Stored items
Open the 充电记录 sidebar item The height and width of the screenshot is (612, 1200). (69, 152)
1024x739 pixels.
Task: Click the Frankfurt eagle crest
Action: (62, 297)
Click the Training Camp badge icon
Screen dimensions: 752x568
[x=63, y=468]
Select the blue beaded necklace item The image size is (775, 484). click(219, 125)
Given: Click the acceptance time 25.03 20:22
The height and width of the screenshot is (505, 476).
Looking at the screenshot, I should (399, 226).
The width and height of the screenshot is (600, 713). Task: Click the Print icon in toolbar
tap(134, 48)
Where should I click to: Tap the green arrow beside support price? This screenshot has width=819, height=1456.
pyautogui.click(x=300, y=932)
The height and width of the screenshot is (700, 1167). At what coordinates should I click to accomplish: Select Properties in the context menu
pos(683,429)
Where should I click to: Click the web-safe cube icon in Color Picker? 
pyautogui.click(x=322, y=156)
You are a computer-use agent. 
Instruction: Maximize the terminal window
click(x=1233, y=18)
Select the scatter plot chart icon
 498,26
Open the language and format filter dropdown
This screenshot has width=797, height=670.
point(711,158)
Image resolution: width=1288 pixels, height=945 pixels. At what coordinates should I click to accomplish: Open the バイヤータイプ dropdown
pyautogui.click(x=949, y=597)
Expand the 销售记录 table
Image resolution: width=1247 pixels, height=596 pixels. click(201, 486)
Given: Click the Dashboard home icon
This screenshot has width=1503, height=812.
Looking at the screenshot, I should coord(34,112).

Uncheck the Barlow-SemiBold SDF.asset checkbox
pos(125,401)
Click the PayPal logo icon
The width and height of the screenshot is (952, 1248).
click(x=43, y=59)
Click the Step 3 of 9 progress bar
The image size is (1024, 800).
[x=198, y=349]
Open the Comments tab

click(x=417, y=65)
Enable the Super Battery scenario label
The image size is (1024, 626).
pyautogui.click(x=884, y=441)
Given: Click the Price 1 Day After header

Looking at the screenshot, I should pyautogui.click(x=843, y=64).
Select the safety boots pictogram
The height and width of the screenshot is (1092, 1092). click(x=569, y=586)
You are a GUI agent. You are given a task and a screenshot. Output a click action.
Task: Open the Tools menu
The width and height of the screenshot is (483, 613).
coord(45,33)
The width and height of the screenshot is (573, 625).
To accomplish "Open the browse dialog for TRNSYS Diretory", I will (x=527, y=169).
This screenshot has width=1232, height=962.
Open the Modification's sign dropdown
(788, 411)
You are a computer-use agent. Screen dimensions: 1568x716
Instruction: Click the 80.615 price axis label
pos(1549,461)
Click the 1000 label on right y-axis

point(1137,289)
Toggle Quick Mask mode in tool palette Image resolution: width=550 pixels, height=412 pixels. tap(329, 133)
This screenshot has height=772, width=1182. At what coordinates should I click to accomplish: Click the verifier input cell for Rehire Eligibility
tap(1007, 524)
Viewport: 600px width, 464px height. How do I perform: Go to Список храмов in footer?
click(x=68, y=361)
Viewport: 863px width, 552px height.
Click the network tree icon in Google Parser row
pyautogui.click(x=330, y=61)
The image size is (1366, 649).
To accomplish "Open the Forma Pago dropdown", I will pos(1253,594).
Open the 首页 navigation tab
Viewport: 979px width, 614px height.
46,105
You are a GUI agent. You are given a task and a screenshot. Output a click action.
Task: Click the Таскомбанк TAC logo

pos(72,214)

BRIEF:
Give only the number of lines in the data that hold the string "computer".

THE ANSWER:
2